4. Mr. Bishwanath Agrawal, learned counsel for the petitioners, contended that the court below was wrong in dismissing the application on the ground that the application was not maintainable as the petitioners were not parties to the suit. According to him, the principles of Section 144 of the Code of Civil Procedure were applicable and the court below had ample jurisdiction to pass orders for restitution under Section 151 of the Code of Civil Procedure. To support that learned counsel referred to certain decisions. Mr. Rajgarhia, on the other hand, appearing for opposite party Nos. 1 to 3 contended that the court below rightly rejected the application. Mr. Sen appearing for the Bank contended that no order which adversely affects the Bank should be passed.

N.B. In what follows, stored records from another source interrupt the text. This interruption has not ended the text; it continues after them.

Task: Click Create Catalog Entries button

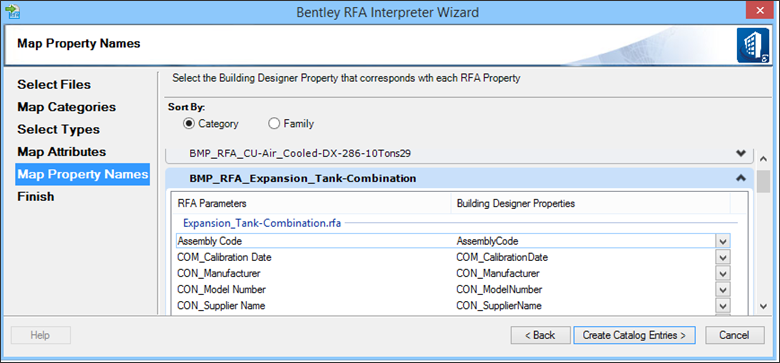Action: click(634, 335)
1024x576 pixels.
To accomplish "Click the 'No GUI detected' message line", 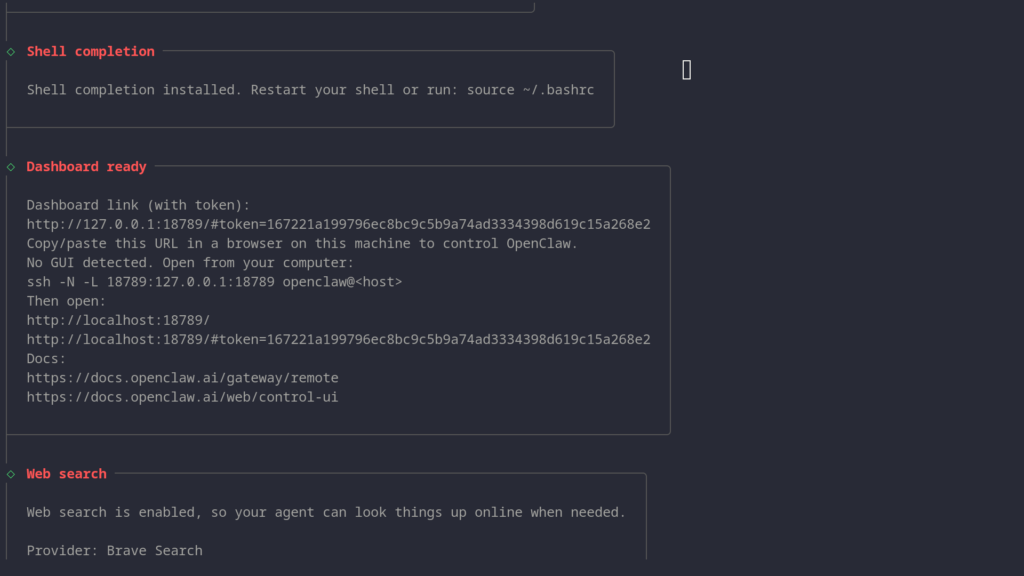I will click(x=190, y=263).
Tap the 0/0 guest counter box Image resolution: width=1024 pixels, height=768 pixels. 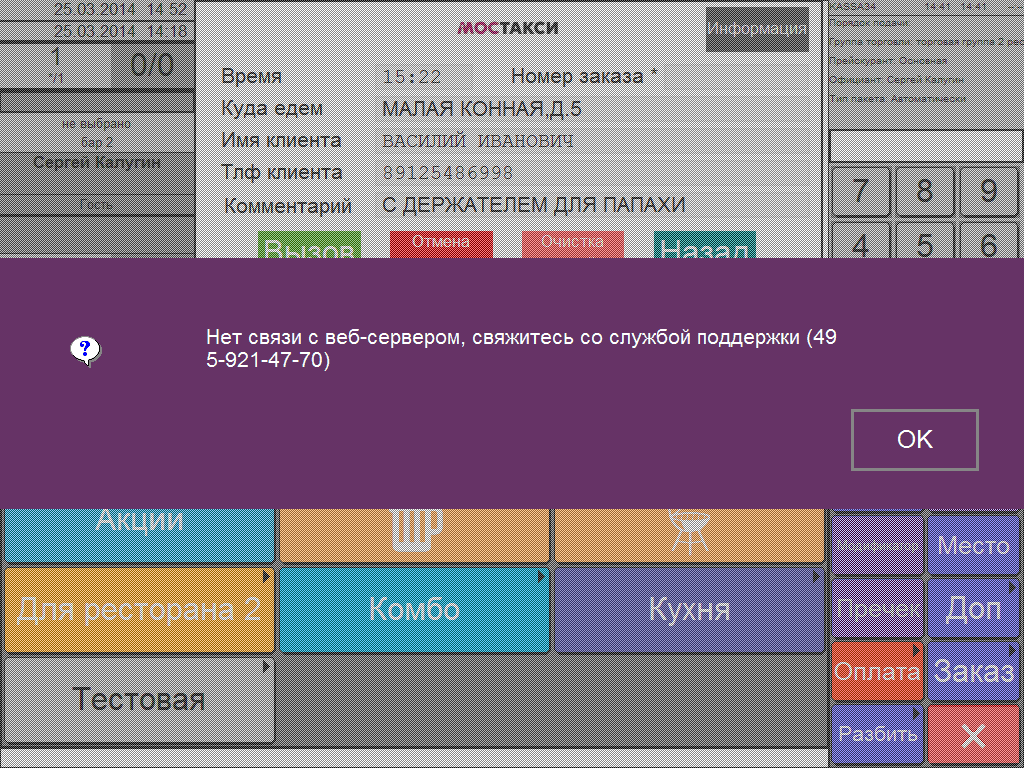[152, 66]
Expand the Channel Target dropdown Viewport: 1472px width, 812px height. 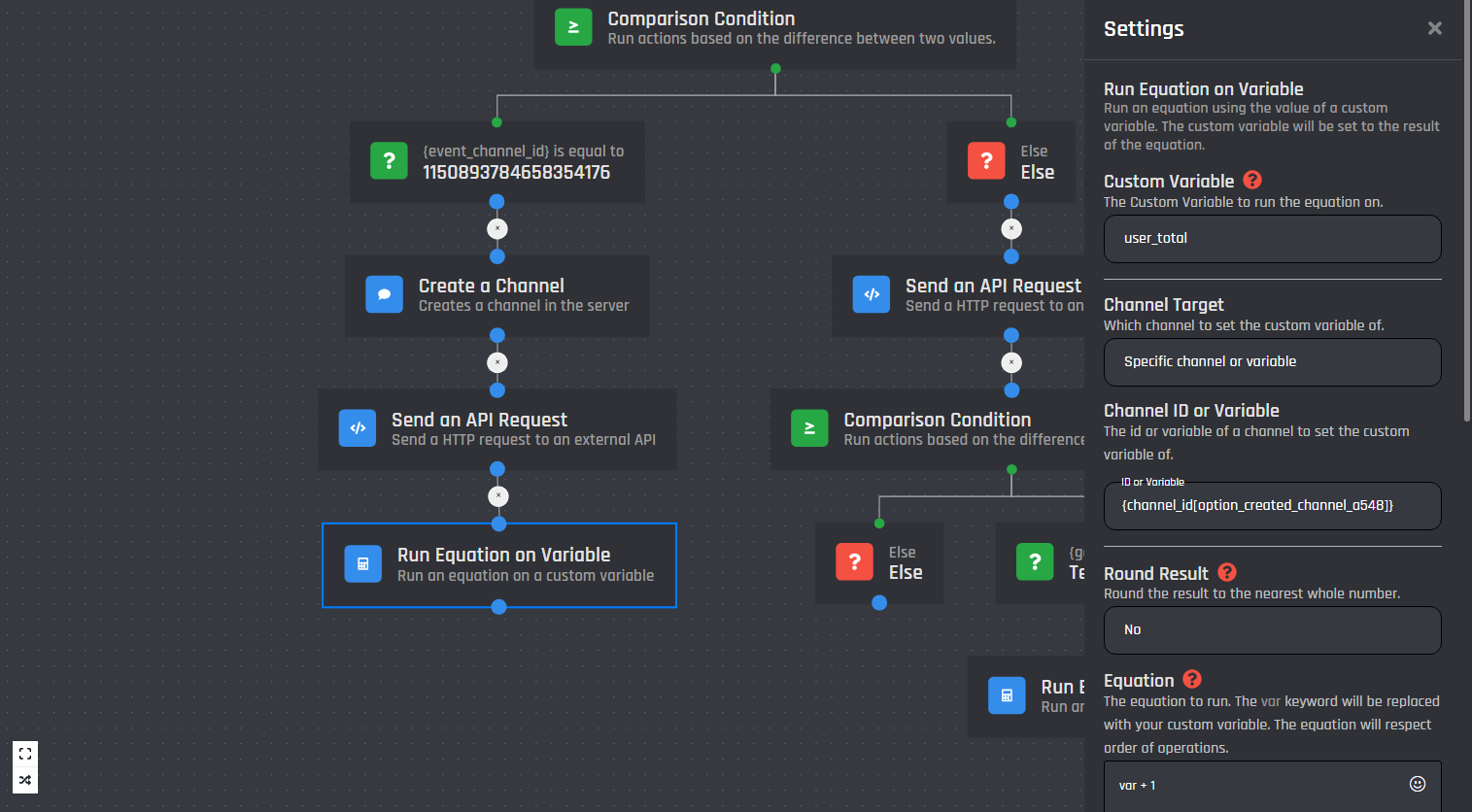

5. The points raised by learned counsel for the parties were certainly interesting but unfortunately they do not arise for consideration in this case. On the case of the petitioners themselves, they were co-sharers along with opposite party Nos. 1 to 3. The grievance of the petitioners is that opposite party Nos. 1 to 3 were in possession of the six rooms in spite of the order dated 10-10-1969 passed by the court below and on that basis as stated above, they claim mesne profits on the ground that they were deprived of the enjoyment of those six rooms to which they were entitled to in pursuance of the aforesaid order. But that alone, in our opinion, is not sufficient to entitle the petitioners to get mesne profits from opposite party Nos. 1 to 3. "Mesne profits" has been defined in sub-section (12' of Section 2 of the Code of Civil Procedure, which is as follows:--


"Mesne profits" of property means those profits which the person in wrongful possession of such property actually received or might with ordinary diligence have received therefrom, together with interest on such profits, but shall not include profits due to improvements made by the person in wrongful possession."

A bare reading of this sub-section shows that a person in wrongful possession alone is liable to pay mesne profit. Was the possession of opposite party Nos. 1 to 3 wrongful ? The answer to that is certainly in the negative because they were, according to the case of the petitioners themselves, co-sharers of the six rooms. It is settled that possession of a co-sharer can never be wrongful as he had right and interest in every inch of the undivided property. It is not said by the petitioner that the property has been divided by metes and bounds and these six rooms have been allotted to his share. All that is said is that the petitioners are entitled to exclusive possession of these six rooms on account of the orders passed on 10-10-1969. But this order cannot be construed as to deprive opposite party Nos. 1 to 3 from enjoyment of the undivided property. For these reasons, in our view, the petitioners cannot claim mesne profits against opposite party Nos. 1 to 3. The application therefore, fails and is dismissed; but in the circumstances there will be no order as to costs.